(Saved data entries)
★ ★ ★ ★ ★

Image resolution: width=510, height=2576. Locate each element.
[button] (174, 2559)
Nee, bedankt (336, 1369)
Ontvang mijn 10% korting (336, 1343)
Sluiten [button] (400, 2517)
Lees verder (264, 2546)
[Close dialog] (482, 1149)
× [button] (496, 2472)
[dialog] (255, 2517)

★ ★ ★ ★ ★

Problem requirements>
Transcribe the records above exactly.

Answer to this exercise>
Image resolution: width=510, height=2576. Locate each element.
[button] (174, 2559)
Nee, bedankt (336, 1369)
Ontvang mijn 10% korting (336, 1343)
Sluiten [button] (400, 2517)
Lees verder (264, 2546)
[Close dialog] (482, 1149)
× [button] (496, 2472)
[dialog] (255, 2517)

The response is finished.